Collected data
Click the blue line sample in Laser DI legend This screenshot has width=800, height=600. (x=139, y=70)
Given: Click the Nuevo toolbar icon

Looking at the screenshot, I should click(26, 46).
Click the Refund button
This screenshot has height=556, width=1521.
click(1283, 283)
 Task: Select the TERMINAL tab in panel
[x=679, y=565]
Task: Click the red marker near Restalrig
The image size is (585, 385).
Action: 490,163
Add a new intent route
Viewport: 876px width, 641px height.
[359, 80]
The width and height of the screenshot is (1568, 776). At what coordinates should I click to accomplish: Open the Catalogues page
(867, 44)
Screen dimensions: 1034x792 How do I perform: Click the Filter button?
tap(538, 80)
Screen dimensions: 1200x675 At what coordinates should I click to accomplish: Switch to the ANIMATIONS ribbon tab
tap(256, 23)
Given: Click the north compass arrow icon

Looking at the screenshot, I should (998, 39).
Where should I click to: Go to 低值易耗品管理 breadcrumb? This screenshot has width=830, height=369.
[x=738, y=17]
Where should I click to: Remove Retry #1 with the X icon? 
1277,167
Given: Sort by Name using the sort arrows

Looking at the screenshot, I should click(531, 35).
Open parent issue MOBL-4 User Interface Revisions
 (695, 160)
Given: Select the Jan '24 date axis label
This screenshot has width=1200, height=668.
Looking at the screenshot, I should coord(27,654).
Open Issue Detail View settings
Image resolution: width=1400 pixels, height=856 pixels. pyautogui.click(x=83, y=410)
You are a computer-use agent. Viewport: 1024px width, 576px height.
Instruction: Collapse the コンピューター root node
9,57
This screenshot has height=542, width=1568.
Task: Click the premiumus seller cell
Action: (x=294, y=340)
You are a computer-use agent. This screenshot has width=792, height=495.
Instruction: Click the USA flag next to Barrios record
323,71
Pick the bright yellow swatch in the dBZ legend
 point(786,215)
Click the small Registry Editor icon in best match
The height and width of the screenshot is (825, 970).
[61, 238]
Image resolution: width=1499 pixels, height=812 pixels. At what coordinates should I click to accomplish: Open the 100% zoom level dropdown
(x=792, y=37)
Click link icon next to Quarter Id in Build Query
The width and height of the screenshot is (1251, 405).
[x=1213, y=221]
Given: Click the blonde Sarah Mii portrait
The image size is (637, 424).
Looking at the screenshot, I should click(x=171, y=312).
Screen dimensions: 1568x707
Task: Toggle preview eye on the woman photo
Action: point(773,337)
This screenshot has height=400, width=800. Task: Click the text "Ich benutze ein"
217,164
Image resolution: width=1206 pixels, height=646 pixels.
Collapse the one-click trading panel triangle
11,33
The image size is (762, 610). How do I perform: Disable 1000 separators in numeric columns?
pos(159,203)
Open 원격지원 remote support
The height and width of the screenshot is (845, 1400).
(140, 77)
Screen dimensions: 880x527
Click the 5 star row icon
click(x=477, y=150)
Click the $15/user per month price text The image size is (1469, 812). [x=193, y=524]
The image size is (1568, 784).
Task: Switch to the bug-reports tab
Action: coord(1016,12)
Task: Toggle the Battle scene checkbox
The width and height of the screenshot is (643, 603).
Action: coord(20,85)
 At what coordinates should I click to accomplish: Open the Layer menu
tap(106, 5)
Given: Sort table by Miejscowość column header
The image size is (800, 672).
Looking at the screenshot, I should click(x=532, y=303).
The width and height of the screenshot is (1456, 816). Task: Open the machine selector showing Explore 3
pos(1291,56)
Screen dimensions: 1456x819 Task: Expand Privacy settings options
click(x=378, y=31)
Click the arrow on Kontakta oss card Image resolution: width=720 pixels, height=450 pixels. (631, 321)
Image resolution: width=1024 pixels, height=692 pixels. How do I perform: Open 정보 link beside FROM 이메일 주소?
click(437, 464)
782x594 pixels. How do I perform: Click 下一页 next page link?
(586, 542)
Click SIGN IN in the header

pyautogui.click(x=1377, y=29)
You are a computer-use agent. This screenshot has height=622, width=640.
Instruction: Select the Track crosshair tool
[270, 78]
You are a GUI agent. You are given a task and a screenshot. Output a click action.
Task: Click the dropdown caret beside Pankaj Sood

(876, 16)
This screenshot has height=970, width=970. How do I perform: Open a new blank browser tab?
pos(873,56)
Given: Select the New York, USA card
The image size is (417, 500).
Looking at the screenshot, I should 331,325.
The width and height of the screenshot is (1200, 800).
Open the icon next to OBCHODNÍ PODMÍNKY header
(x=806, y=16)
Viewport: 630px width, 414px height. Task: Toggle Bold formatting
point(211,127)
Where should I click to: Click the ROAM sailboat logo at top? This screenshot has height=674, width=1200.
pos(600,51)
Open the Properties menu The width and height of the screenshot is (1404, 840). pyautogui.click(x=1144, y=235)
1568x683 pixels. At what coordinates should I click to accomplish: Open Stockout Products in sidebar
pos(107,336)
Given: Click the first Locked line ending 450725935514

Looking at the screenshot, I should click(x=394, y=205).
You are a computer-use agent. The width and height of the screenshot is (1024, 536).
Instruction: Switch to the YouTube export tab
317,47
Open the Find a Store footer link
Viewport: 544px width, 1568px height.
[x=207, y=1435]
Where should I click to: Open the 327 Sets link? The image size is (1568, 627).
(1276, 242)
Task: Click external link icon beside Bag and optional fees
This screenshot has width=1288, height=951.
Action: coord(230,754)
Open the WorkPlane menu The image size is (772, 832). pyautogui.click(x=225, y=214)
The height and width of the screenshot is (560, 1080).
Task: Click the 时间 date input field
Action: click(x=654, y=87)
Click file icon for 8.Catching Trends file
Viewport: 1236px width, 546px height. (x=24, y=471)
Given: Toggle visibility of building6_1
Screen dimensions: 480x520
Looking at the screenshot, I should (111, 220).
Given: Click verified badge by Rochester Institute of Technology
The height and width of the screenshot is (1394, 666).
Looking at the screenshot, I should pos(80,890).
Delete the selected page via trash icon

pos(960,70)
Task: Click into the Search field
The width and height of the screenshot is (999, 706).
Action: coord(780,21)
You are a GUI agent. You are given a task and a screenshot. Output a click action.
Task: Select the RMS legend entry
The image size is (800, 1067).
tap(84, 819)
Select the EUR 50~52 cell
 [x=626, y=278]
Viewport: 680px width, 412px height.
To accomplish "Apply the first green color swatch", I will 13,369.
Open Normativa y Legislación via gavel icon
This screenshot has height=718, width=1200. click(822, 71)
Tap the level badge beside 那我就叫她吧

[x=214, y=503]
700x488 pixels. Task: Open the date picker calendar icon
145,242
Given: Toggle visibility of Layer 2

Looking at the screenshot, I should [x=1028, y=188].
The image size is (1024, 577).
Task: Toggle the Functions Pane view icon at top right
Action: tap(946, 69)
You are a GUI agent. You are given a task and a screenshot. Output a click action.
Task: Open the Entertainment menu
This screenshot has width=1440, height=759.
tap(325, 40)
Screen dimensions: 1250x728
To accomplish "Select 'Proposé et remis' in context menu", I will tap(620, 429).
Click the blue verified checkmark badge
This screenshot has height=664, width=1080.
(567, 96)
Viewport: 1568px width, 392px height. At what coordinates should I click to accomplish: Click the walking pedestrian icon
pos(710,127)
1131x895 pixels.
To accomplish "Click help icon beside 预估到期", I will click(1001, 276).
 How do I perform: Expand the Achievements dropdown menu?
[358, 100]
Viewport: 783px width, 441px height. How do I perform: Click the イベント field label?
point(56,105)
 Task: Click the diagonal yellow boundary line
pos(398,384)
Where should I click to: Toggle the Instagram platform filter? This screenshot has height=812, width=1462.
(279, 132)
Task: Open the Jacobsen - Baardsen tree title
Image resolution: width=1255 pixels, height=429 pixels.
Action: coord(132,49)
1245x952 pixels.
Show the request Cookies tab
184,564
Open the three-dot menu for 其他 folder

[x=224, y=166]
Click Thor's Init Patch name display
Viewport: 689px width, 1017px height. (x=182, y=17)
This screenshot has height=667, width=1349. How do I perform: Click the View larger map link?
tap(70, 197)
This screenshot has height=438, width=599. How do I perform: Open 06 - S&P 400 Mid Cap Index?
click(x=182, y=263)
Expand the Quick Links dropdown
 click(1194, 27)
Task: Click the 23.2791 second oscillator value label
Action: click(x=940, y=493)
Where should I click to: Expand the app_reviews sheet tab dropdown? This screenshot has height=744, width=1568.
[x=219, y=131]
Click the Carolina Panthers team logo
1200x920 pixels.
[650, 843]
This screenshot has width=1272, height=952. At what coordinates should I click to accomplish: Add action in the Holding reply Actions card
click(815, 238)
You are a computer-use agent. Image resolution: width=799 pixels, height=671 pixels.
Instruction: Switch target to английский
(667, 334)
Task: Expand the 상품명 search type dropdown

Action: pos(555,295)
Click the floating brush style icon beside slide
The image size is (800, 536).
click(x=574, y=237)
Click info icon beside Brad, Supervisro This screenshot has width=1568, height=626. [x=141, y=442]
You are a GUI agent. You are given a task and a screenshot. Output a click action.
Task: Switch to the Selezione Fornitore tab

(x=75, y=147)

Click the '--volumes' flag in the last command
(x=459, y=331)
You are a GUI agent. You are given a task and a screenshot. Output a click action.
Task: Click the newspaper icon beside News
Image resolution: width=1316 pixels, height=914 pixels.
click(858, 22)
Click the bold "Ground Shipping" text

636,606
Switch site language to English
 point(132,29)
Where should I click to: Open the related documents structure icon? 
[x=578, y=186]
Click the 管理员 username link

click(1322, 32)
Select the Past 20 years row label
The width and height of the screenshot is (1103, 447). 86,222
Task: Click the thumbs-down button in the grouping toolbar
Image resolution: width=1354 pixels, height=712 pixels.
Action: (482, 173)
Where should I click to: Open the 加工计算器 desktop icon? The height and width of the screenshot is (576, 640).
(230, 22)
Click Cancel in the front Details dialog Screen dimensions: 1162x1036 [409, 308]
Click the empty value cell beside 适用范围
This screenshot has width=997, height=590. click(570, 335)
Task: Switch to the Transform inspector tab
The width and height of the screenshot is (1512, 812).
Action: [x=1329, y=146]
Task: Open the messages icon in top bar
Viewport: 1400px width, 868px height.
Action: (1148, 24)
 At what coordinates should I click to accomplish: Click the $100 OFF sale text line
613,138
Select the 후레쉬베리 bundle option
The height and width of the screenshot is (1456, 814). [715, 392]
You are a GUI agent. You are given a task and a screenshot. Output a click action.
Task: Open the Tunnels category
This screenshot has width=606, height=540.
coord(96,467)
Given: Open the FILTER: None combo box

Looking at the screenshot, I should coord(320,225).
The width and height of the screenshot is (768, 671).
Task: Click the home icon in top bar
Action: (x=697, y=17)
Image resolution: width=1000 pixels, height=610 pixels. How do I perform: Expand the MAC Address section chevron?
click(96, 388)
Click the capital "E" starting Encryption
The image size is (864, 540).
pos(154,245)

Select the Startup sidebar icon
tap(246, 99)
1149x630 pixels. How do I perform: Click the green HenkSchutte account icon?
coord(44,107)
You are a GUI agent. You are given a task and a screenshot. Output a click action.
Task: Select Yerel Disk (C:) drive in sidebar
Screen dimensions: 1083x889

| Required work |
Each line of the data that contains "computer" belongs in the answer.

| Reply to the task |
You are a computer-use agent. Viewport: 1024px width, 576px height.
You are a computer-use agent. This screenshot has width=792, height=495.
You are a computer-use agent. This screenshot has height=622, width=640.
You are a computer-use agent. The width and height of the screenshot is (1024, 536).
You are a computer-use agent. Image resolution: width=799 pixels, height=671 pixels.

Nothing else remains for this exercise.